All of these inventions, as well as others not mentioned, would, I believe, be seen, by Teilhard, as evidence of at least rudimentary of reflective thought. To be sure, he would also see such primitive thinking as possessing the potential to expand into more fully blown states of awareness, for example the state of awareness associated with a well developed self-consciousness.

So perhaps what Teilhard is saying, as regards the emergence of human consciousness, is something like the following. The hominoid phylum has been on the road to self-awareness for some two million years or so. For an overwhelmingly vast majority of that time, the human powers of consciousness have been, to a not negligible degree, latent, and what powers were used got utilized mainly in aid of survival, in support of a "preoccupation with food and drink". Only recently have some of these powers made the transit from significant latency to significant actuality.

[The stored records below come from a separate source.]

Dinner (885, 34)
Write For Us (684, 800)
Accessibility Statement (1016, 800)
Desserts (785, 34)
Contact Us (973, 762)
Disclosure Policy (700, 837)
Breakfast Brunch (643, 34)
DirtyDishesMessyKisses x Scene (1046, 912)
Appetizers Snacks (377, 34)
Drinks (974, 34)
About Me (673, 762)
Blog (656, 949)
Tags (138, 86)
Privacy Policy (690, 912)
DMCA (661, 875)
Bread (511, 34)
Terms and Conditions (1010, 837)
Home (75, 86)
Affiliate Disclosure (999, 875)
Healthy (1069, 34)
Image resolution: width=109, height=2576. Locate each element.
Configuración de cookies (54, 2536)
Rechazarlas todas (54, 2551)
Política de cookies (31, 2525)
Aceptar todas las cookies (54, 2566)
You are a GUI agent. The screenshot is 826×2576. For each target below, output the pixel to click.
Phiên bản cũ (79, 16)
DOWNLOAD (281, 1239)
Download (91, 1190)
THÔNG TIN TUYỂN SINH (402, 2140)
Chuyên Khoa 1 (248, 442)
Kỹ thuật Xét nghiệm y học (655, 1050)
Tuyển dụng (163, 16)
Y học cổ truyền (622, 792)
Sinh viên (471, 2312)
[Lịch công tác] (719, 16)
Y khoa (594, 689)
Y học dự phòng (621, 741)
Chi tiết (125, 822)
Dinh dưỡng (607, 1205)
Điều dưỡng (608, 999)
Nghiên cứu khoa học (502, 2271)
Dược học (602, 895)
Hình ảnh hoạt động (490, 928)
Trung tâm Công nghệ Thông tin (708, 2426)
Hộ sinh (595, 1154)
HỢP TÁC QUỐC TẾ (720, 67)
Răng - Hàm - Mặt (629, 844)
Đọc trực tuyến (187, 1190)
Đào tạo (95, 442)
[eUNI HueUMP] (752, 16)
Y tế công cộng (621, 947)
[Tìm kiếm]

Perhaps I could present a what if scenario which Teilhard himself suggests. What if we were to claim that for most of the last 2 million years or so the humanoid phylum was really not significantly different (in terms of the journey to self-consciousness) from all of the other mammalian species on our globe? In my opinion, the French Jesuit, might, in reply to our query, repeat to us what he wrote in a 1948 essay. Within the pages of 'My Fundamental Vision' he, first of all, states that, in his opinion, 'man is the only being, within the limits of our experience, who not only knows, but knows that he knows.' (46) Then, in a footnote related to this statement, he adds:

'If, as we are sometimes told, other animal species shared this characteristic [i. e. the characteristic of knowing that we know] with us, then those species (which appeared chronologically before man) would long ago have become masters of the world; and in such conditions, man would never have appeared on earth.' (47)
So, in the eyes of the French Jesuit, our present biology, satisfactory though it is for dealing with instinctual life, needs to be significantly expanded, in its scope, if it is to be up to the task of adequately coping with thinking life. Otherwise put, today's biology, acceptable as it is for the scientific investigation of the biosphere, has to be enlarged in its purview, if it is to competently probe the noosphere.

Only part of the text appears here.